Read by J. D. Jackson
Length: 12 Hrs 45 Min
Genre: Legal Thriller/Crime Fiction
Quick Thoughts: The Racketeer is a highly complicated tale which is less of a legal thriller and more of a mix of confidence game and revenge thriller which pushes right up to the line of implausibility. I loved every minute of it.
I have always had a bit of a strange relationship with John Grisham books. I remember oh so many years ago, when a friend of mine who never read gave me a copy of The Firm and told me I just had to read it. I did read it, and liked it. Then the movie came out, and the whole world loved it, but I kind of found the whole thing sort of a let down. It wasn’t until a few years later, after college, when one of my housemates had a copy of A Time to Kill that I gave Grisham another go. I loved A Time to Kill, and eventually began working my way through his books. For a while, it was great, and then I lost interest. There is a weird sort of experience with an author who has had so many of his books turned into movies. Outside of A Time to Kill, I don’t think I ever liked both the book and movie version of any of Grisham’s novels. I either loved the book, but hated the movie, like in The Runaway Jury, or found the book kind of "meh," like The Rainmaker, but then fell in love with the movie. Now, every year a Grisham novel comes out, and every year I find myself not caring. Yet, someone will say something, or I will read a review or article, or see John on an interview, and end up reading or listening to the novel. I was totally on the fence about Grisham’s latest, The Racketeer. I’ll be honest, the cover sort of made it look like an old time gangstery noir novel, which isn’t really Grisham’s bread and butter. What actually turned me around and decided to give this one a go was discovering it was narrated by a favorite narrator of mine. Sometime that’s all it takes.
Malcolm Bannister was a small town lawyer until he took on the wrong client.

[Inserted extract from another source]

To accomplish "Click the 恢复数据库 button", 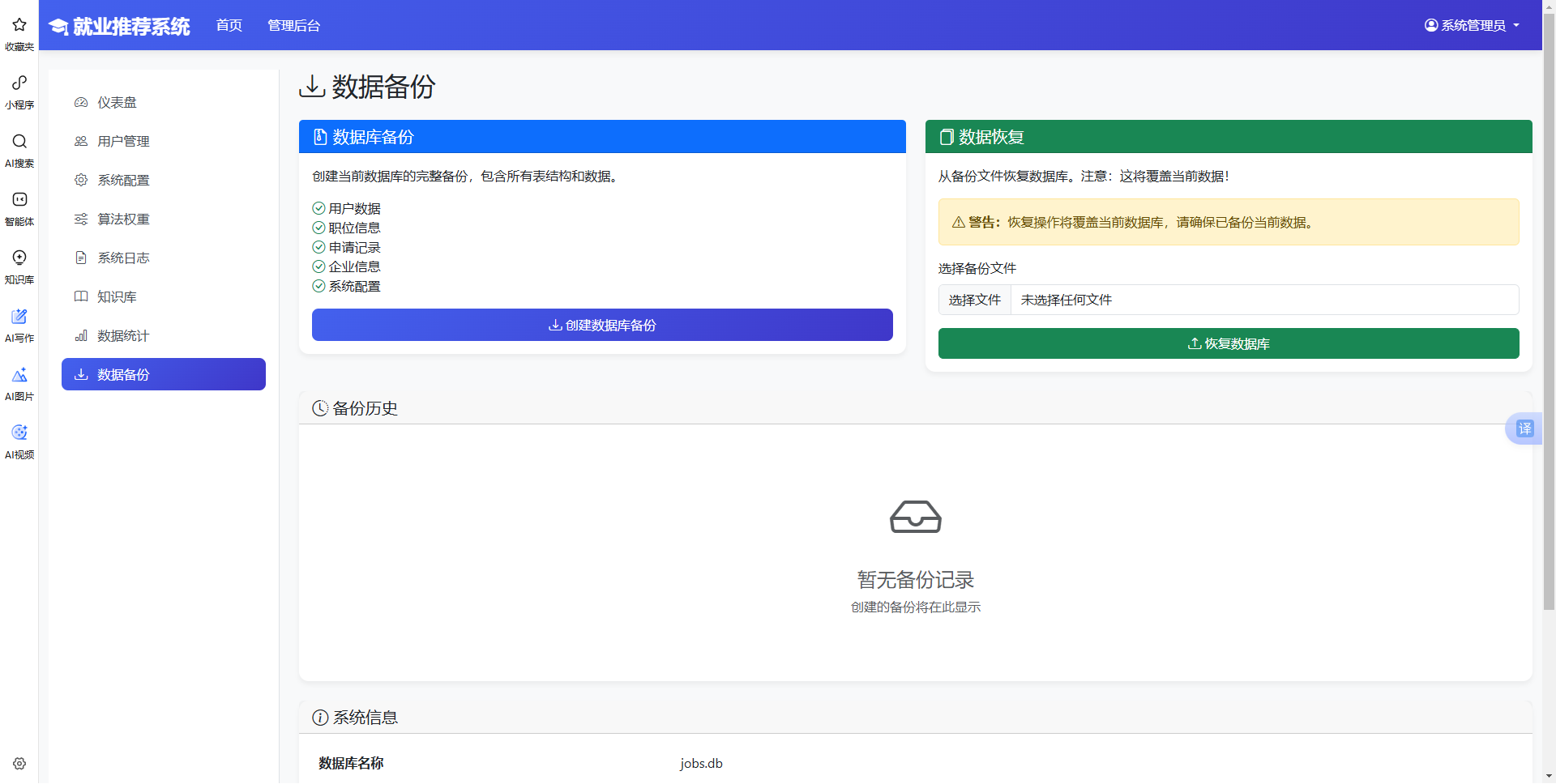I will click(x=1229, y=343).
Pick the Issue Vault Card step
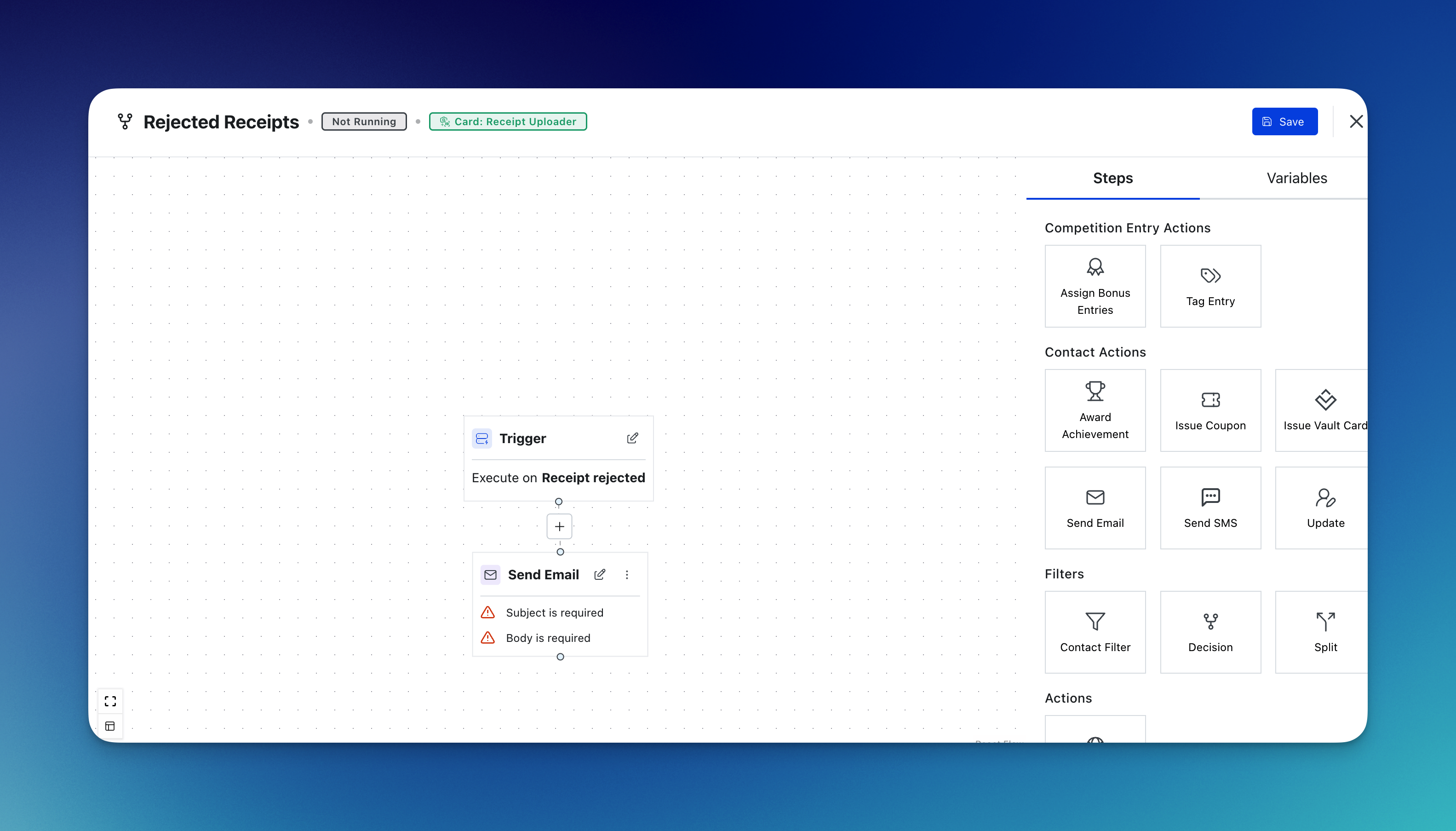Image resolution: width=1456 pixels, height=831 pixels. pyautogui.click(x=1324, y=410)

Now doing a 10 year stint in prison, swept into a RICO case he knew nothing about, Malcolm has lost everything. When a Federal Judge is murdered, Malcolm sees his chance for freedom. Armed with information that the FBI wants, Malcolm strikes a deal with the feds for his release and witness protection. Yet this is just the first step in a complex plan that Malcolm has set in motion. The Racketeer is a highly complicated tale which is less of a legal thriller and more of a mix of confidence game and revenge thriller which pushes right up to the line of implausibility. I loved every minute of it. Grisham has created a wonderful character in Malcolm Bannister. A simple small time lawyer whose experience being railroaded by Federal Government embitters him, while unleashing his inner criminal genius. Malcolm’s genius is a slowly burning, deliberately plodding type of genius that takes a long time to unfold. There are moments of The Racketeer that seems simply ludicrous. Series of events that have to happen just the right way for the story to work, but let’s face it, if it all crumbled apart it wouldn’t make much of a story. In the past, Grisham will often use a novel to highlight a social ill, yet, in The Racketeer, Grisham gives us mini-glimpses of a plethora of Government incompetence, from bloated and wasteful prison budgets, to the drug culture that is feeding the beast, with stops for Public corruption and single minded law enforcement along the way. Yet, most importantly, it’s simply a lot of fun. I think that there will be a huge split among Grisham fans, many will love it, but plenty will loathe Grisham’s complicated and often harebrained plot. I totally came down on the loving it side. While I won’t try to paint this as one of Grisham’s greatest novels, it’s the most fun I have had reading Grisham in many, many years.
JD Jackson reads The Racketeers with a slow, deliberate pace that perfectly matches the meticulously deliberate character of Malcolm Bannister. Jackson definitely gave a lot of thought to the approach he would take with this novel, and I feel his choice here was just right. Jackson always seems to find the music of the novel, whether it be a bit of funk, or some jazz, and he often serves as conductor of the rhythms of the novel as much as he does it’s voice. Here Jackson reads The Racketeers as a slowly developing piece of classical music, allowing the plot to build slowly through its characters until a wonderful dénouement. Along the way his tones a rich and pure, bringing flavor to the many characters you meet along the way. JD Jackson was the perfect choice for this novel and gives another performance to remember.